Incluem-se também, como critérios de análise
da continuidade da internação, os conceitos de gravidade específica e
ofensividade do ato infracional, o qual configura crime e recebe denominação
específica ao ser praticado por criança e adolescente. Assim, a classificação
doutrinária de delitos em relação à sua potencialidade ofensiva pode e deve ser
considerada efetivamente dentro do ECA, uma vez que já é integrante do sistema
jurídico brasileiro de acordo com a Lei nº 9.099/95.
Cuida-se aqui de trazer para o ECA a análise
efetiva dos efeitos socialmente ofensivos do crime praticado pelo adolescente,
efeitos estes que exigem a internação do jovem.
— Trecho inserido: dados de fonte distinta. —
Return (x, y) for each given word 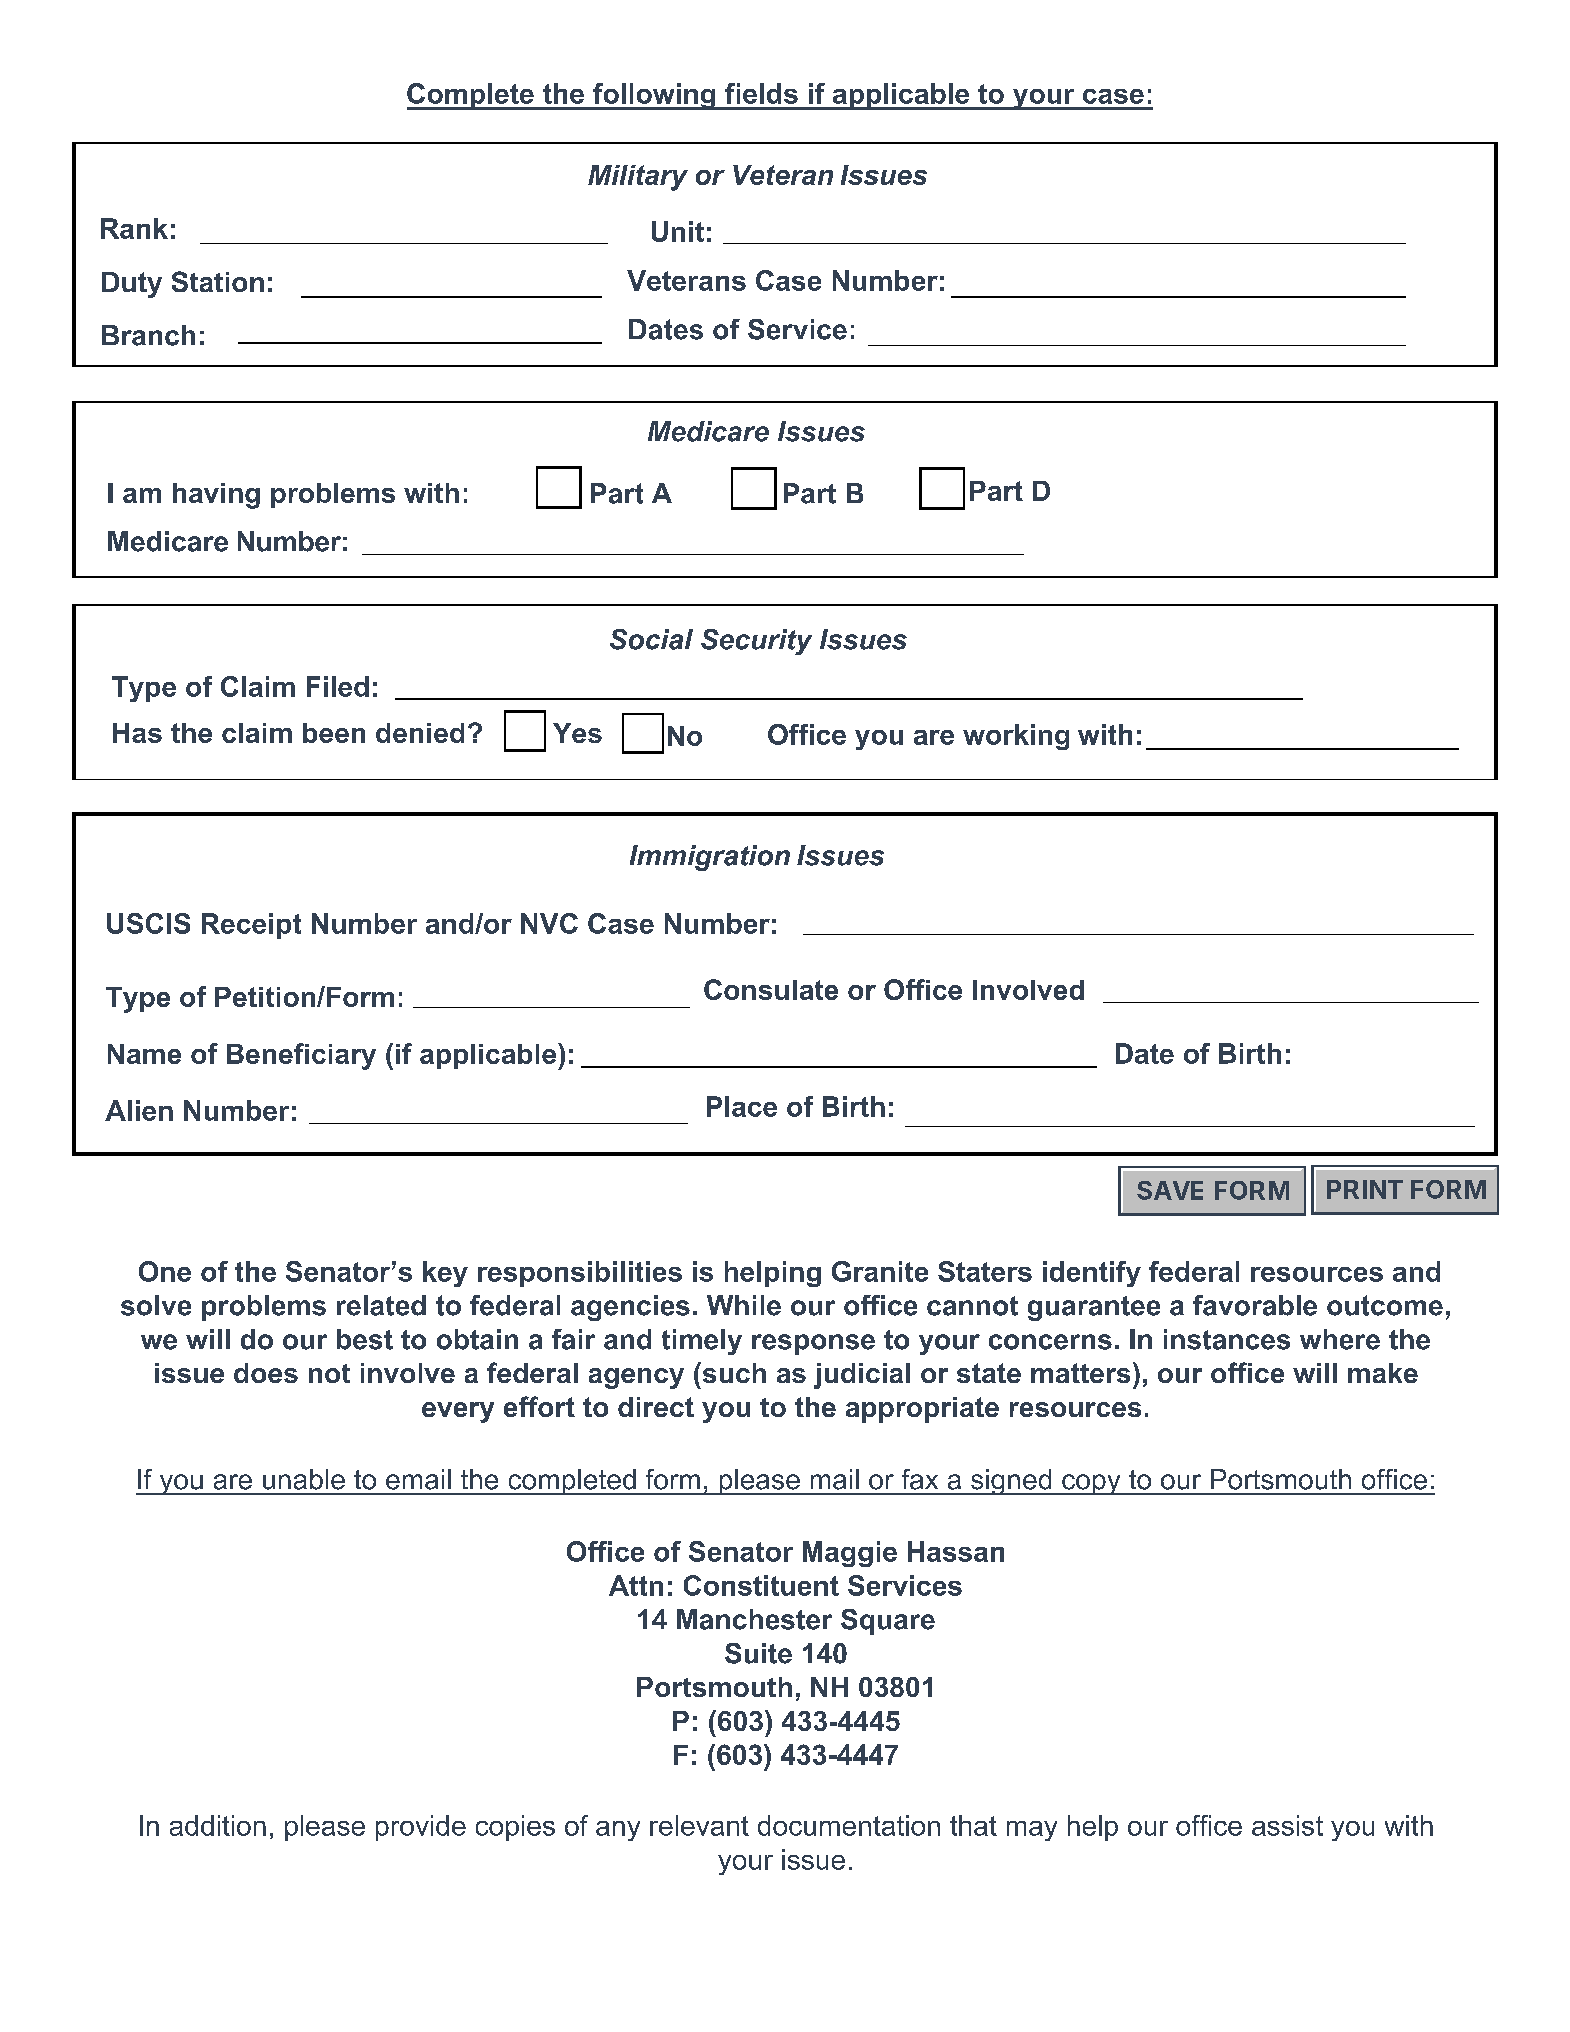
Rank (134, 228)
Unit (678, 231)
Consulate (771, 989)
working (1016, 737)
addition (218, 1825)
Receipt (251, 926)
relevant (699, 1825)
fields (761, 93)
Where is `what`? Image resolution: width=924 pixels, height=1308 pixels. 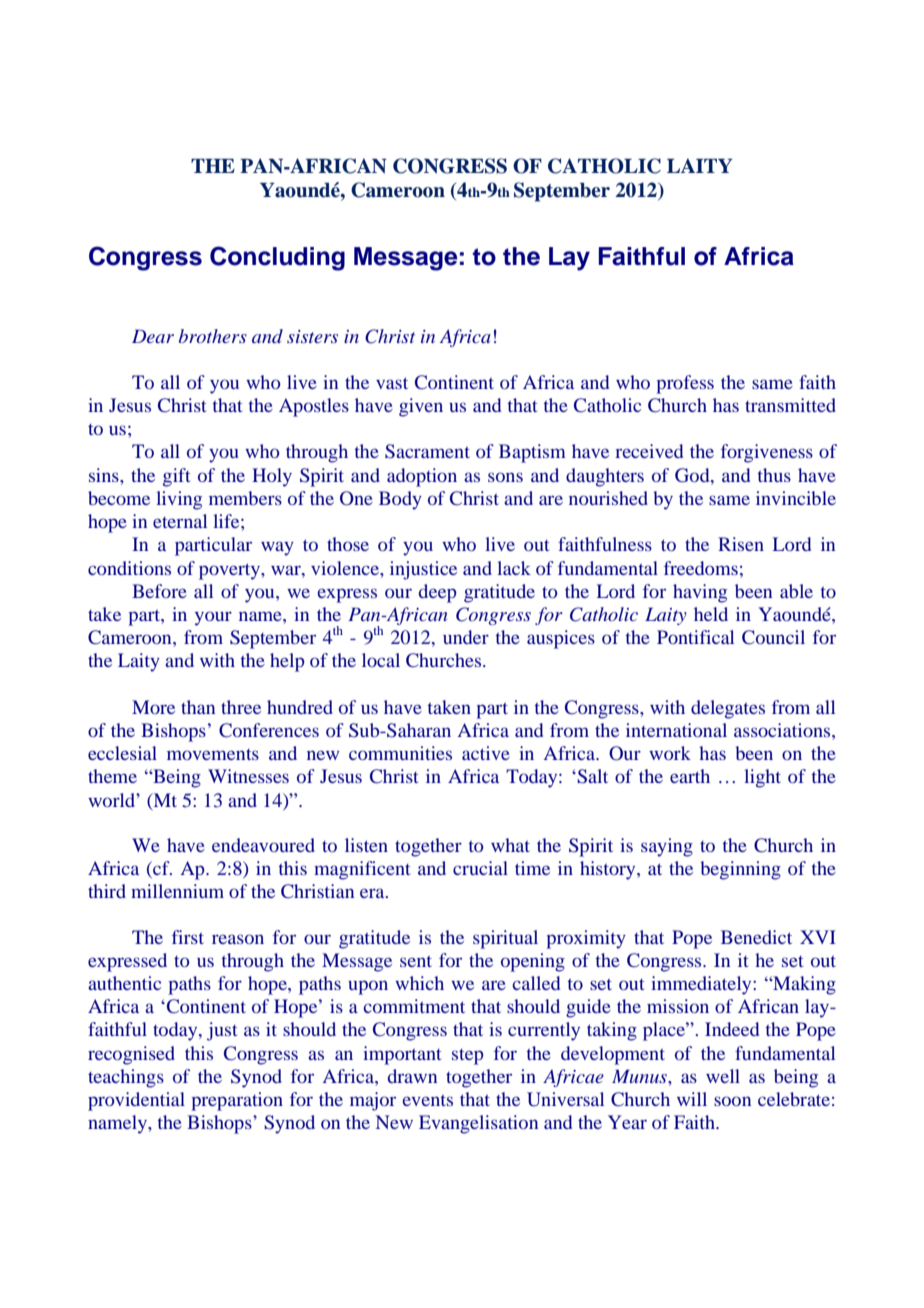 what is located at coordinates (510, 845).
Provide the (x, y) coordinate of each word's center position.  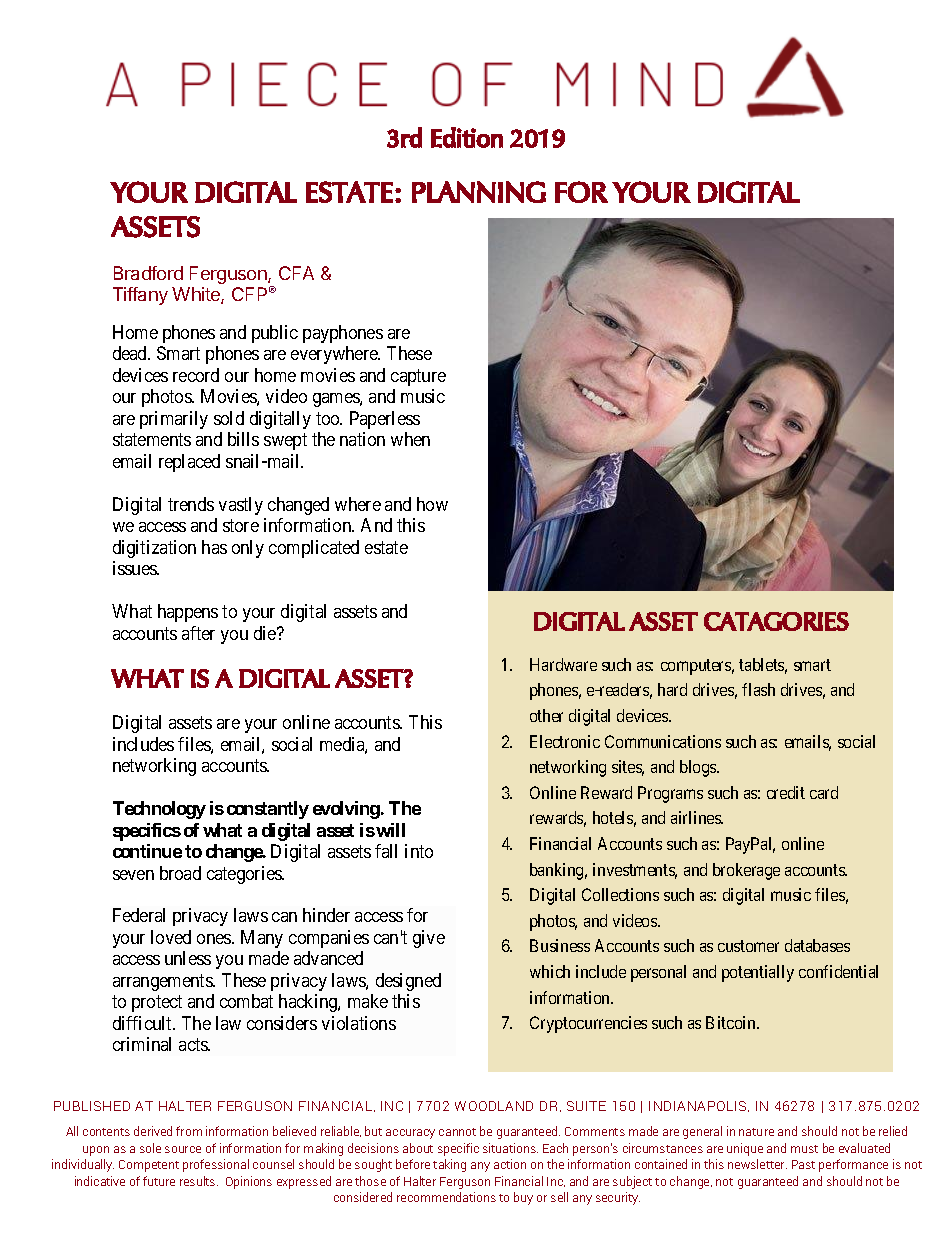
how (432, 504)
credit (786, 792)
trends (191, 504)
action (510, 1164)
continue (147, 851)
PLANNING (479, 192)
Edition (467, 137)
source (183, 1149)
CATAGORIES (776, 621)
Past (803, 1164)
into (419, 851)
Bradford (148, 273)
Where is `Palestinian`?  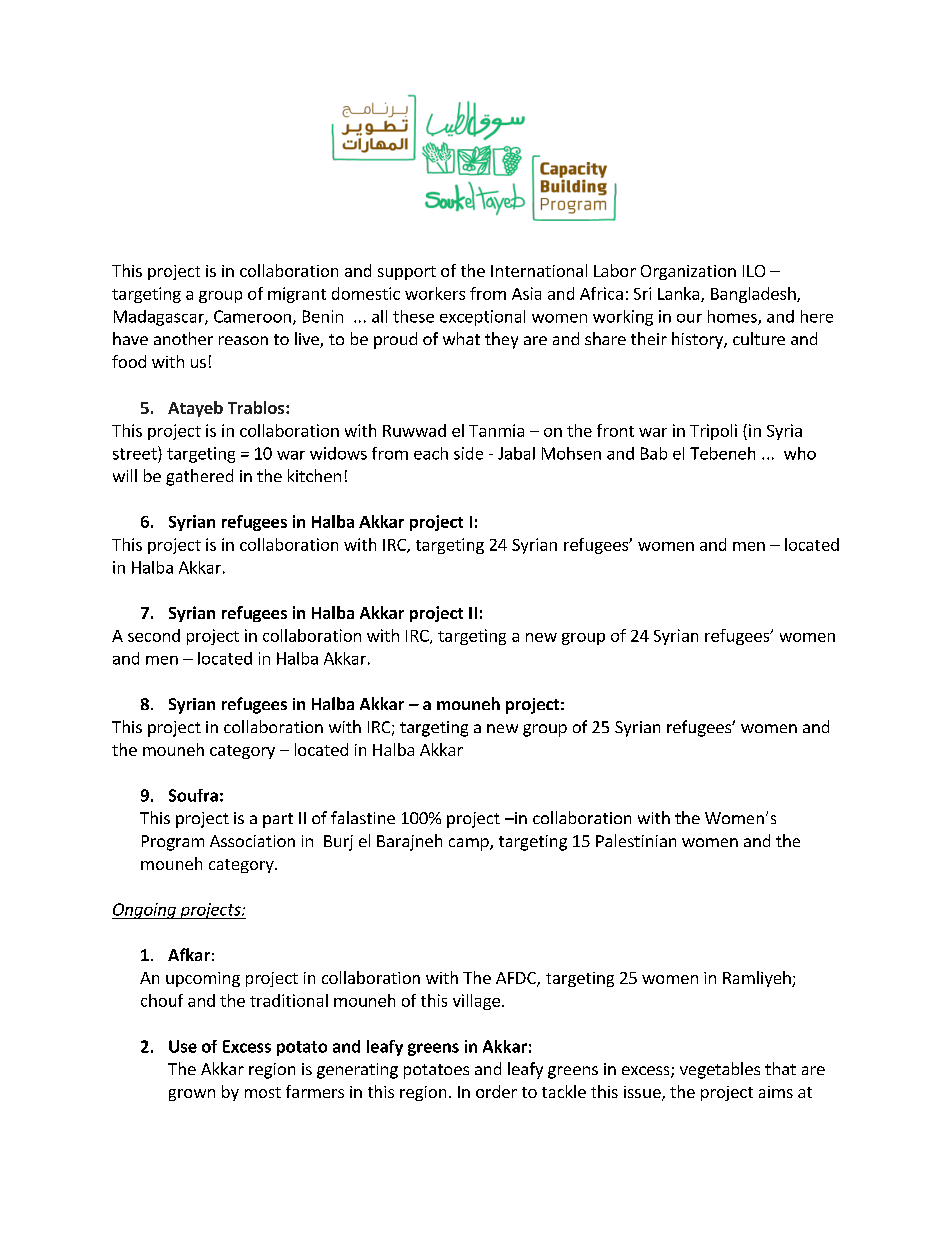 Palestinian is located at coordinates (636, 840).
Tal análise deve ser aliada às
condições de personalidade do mesmo adolescente, para se avaliar a
possibilidade de sucesso ou não da reeducação proposta pelo sistema.
O prazo máximo de internação passa a ser de
oito (8) anos, colocando-se ainda como limite máximo de internação a idade de
vinte e seis (26) anos. Sob esta perspectiva, o jovem infrator passa a ser
contemplado como um tipo especial de criminoso. Se ele se inicia na atividade
criminosa na adolescência, por este motivo, deve ser tratado pelo sistema de
forma diferenciada, no sentido de ser buscada sua recuperação de modo
específico em relação à sua juventude. Se o indivíduo começa cedo na atividade
criminosa, o enfoque educacional é mais importante para se evitar a
reincidência. Um critério meramente cronológico, relacionando a liberação com a
maioridade, não tem fundamentação científica adequada para produzir efetivo
combate à criminalidade juvenil. O fato do indivíduo completar dezoito (18)
anos não implica direta e imediatamente na formação de um juízo de reflexão que
impeça a reincidência. Ao contrário, o jovem fica pouco tempo no sistema para o
fim de sua recuperação, porém o bastante para conhecer outros aspectos da
vivência criminal e aprender conteúdos socialmente negativos para sua formação.
Dessa forma, completando a maioridade e deixando o sistema, ele se encontra na
fase adulta no vigor da maturidade e pronto para atuar com maior desenvoltura
na vida criminosa, cujo sabor já experienciou dentro do sistema. Sem uma
perspectiva de longo prazo, utilizando-se apenas o critério cronológico,
alimenta-se um modelo que auxilia na formação de personalidades criminosas a
partir da adolescência. O modelo mais correto deve ter em vista a figura do
jovem criminoso, o qual não deve ser contaminado com o sistema proposto para
adultos, mas, diversamente, deve ser orientado para construir sua personalidade
e suas futuras ações fora do mundo do crime.
Nos casos extremamente graves, de doença
mental incapacitante, abre-se a possibilidade de o juiz determinar tratamento
de saúde em estabelecimento adequado, depois de devido processo de internação e
como incidente à execução da medida.